Rudak took a few steps forward, then clamped a broad hand over the handle. With nary a grunt, he pulled the sample out of the ground like it was butter, then handed it over to Valentina. After a half-second’s delay, she numbly accepted it, her eyes wide.
We’d theorized that Rudak would have to be immensely strong just to support his own weight on his home planet. Now, we knew it. The way he’d did it, like it was nothing…
“You can ask for my assistance when needed on the expedition,” Rudak said. “Now, Liu, will you bring the biological data with your audio readings?”
“Yes,” I replied.
“I will return to my dome, and prepare the texts on my biology and anatomy. You may come to the dome when ready; I understand you will need to help your crew first.”
With that, he briskly turned about and began to trot back to his habitat.
“Well, that was… something,” Wilhelm said.
“Might as well be the motto of our mission.” Valentina chuckled. “Surprise after surprise after surprise, each one more curious than before. Now, let’s get set up.”
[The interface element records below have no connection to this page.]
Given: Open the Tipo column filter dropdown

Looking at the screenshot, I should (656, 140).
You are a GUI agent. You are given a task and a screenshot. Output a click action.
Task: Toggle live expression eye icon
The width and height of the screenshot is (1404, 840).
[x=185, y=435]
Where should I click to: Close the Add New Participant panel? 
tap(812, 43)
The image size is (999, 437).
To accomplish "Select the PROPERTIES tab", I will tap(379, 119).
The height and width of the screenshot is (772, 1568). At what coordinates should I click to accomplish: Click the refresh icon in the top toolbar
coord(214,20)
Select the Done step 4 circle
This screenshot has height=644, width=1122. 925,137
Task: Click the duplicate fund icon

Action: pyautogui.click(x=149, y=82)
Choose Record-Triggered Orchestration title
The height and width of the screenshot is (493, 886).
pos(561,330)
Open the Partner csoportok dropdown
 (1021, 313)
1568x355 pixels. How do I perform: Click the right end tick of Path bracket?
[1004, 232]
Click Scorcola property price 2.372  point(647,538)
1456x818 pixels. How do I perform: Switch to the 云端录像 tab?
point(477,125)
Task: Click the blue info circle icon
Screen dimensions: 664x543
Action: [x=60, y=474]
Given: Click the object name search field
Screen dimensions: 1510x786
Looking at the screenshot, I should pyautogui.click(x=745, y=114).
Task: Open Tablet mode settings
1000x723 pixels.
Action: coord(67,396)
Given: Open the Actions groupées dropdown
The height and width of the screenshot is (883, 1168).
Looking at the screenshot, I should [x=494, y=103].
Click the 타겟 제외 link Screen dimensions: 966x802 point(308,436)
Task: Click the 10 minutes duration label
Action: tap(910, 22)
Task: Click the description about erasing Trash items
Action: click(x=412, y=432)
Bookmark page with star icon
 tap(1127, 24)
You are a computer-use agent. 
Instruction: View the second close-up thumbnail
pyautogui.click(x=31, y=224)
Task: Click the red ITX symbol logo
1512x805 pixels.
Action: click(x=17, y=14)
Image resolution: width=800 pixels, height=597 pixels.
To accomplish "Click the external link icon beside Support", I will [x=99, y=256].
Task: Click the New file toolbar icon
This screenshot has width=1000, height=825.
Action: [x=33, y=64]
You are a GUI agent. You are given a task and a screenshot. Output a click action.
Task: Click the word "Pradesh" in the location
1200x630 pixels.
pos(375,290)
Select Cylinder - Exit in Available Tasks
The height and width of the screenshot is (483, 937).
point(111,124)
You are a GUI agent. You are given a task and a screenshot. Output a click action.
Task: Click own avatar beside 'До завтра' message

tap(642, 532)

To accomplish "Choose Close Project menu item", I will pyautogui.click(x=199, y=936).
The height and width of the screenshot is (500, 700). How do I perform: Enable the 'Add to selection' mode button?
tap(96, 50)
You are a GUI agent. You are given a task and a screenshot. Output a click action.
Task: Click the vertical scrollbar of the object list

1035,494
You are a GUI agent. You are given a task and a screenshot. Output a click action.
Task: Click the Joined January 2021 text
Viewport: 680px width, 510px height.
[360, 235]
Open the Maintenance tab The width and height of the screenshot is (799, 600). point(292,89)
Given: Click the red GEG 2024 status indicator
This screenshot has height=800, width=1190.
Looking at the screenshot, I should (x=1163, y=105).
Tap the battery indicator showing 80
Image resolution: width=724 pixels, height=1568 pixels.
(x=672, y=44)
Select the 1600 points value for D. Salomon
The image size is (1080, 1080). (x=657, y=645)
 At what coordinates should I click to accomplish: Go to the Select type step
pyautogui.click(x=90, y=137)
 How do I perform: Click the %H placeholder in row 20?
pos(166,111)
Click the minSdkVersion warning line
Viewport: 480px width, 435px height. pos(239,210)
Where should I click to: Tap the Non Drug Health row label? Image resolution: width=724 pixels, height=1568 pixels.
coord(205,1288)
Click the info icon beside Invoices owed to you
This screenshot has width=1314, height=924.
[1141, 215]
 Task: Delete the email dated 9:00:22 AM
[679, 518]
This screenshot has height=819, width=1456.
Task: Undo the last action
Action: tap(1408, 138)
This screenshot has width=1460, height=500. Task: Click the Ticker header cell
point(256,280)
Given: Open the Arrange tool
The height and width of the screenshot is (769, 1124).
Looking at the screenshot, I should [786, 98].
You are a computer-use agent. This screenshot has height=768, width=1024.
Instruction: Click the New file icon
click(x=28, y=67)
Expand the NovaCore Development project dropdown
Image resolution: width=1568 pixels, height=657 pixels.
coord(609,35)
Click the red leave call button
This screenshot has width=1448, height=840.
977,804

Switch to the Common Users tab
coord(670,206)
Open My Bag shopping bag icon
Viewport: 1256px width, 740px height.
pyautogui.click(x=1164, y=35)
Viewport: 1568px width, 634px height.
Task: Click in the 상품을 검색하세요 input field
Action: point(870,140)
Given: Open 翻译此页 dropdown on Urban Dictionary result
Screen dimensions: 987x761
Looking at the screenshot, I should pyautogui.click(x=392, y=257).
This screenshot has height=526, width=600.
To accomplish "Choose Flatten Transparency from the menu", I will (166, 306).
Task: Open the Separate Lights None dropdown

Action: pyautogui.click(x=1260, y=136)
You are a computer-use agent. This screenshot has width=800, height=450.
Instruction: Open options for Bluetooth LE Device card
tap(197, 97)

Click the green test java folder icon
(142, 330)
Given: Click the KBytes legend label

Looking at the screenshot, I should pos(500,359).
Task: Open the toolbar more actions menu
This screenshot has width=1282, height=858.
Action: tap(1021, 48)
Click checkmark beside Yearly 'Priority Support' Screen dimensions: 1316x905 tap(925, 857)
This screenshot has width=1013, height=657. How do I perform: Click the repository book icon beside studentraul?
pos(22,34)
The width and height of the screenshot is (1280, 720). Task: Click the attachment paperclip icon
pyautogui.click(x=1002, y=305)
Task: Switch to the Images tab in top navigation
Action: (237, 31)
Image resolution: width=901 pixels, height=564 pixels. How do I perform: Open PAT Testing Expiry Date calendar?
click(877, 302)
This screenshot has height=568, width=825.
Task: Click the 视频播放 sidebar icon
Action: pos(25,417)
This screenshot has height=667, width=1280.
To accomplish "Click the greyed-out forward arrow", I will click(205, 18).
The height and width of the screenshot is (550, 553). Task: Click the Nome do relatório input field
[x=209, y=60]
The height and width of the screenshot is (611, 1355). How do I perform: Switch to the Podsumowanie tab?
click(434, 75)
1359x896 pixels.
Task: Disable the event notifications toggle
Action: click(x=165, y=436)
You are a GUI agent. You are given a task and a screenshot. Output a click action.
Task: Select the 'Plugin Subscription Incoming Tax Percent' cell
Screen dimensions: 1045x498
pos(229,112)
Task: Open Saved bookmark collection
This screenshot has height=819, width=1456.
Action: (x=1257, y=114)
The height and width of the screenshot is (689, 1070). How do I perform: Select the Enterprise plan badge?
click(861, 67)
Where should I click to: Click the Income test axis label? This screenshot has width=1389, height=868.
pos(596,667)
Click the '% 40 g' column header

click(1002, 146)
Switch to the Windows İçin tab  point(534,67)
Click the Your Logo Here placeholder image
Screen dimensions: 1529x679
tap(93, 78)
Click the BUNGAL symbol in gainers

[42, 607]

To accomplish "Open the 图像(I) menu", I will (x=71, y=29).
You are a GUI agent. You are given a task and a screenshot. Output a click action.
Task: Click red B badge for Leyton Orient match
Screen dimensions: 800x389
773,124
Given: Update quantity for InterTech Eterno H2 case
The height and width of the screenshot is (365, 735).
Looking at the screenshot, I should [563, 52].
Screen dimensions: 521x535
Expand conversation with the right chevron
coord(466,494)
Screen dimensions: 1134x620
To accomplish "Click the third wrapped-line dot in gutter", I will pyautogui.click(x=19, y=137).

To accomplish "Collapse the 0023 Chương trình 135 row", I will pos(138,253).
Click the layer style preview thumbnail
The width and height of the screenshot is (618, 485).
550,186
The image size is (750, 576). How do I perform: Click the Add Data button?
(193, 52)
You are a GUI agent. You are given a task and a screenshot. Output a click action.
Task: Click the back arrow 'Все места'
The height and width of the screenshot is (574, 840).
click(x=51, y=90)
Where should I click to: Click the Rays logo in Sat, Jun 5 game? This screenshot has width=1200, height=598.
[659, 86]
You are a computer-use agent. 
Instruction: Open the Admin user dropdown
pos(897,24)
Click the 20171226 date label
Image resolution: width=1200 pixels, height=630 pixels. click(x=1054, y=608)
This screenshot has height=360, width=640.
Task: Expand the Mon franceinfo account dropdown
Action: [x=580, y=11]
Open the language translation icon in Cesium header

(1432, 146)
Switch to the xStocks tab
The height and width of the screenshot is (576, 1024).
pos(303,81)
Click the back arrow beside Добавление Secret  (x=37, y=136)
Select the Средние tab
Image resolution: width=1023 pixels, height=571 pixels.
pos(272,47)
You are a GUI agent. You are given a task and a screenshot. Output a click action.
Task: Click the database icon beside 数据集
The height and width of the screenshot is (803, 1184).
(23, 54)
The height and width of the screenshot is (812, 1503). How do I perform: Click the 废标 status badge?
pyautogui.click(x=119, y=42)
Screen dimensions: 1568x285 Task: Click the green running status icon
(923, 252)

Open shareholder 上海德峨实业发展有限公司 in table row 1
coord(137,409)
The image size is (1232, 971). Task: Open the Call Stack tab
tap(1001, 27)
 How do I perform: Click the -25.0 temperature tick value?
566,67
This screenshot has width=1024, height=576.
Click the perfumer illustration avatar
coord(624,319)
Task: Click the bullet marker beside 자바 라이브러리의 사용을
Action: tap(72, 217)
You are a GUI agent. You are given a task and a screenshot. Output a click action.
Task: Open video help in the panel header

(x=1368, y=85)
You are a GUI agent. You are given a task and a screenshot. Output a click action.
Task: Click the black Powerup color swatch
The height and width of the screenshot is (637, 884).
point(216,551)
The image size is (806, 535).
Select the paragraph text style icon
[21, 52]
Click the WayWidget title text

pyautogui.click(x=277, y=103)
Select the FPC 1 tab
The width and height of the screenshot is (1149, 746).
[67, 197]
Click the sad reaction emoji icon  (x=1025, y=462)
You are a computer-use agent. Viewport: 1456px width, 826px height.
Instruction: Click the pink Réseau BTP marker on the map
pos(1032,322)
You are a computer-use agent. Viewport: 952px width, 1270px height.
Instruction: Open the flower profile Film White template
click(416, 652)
The two got to work rather quickly after that. As Penelope had brought down the habitat and greenhouse, they had the room to bring a great deal of equipment planetside. They had spectrometers, telescopes, soil testers, a remote controlled rover, and more equipment that I scarcely knew the function of.
I headed inside after having gotten some suggestions from them, and began to pull up some audio files. The Odyssey was first, considering Rudak would be curious about that, and I also got the Aenead, the Holy Bible, the Koran, the Torah, a few Buddhist teachings, and the works of Confucius. After some consideration, I also got the Lusiad, the legend of Hercules, some Russian legends, examples of Egyptian mythology, and many more. I didn’t want to overwhelm him, but I had a feeling he’d go through the list rather quickly.
By the time I stepped out, Wilhelm and Valentina had set up the remote-controlled rover. It’d go ahead of us on our trip, making sure that there weren’t any hazards, and also map out a trail we could take. It was a marvel of engineering, capable of handling just about any terrain; if there was a safe way to get to the beacon, the rover would find it.
“We’ll probably start heading up the day after tomorrow,” Wilhelm said. “Make sure that Rudak knows. We might be able to make a little capsule for him to live in for the trip.”
“How long is it going to take?” I asked. “The trip, I mean.”
“Judging by the orbital reconnaissance we did, it’s apparent that the region is incredibly mountainous.” Wilhelm gestured to the peaks in the distance for emphasis. “We might have to carefully set off charges for our manned rover to get through, and possibly go on foot if that fails. All things considered… it’s possible that we won’t arrive for an entire Mulolowan week.”
“I’ll be sure to tell Rudak that,” I said.
“I wonder what we’ll really find there,” Wilhelm said. “If another star-faring civilization did put that there, then why? Is it a distress call? A lure? Or is it something else, and only time will tell?”
“Not sure,” I murmured to myself.
I left them swiftly behind me. Wilhelm’s words gnawed at me as I began to head to Rudak’s dome.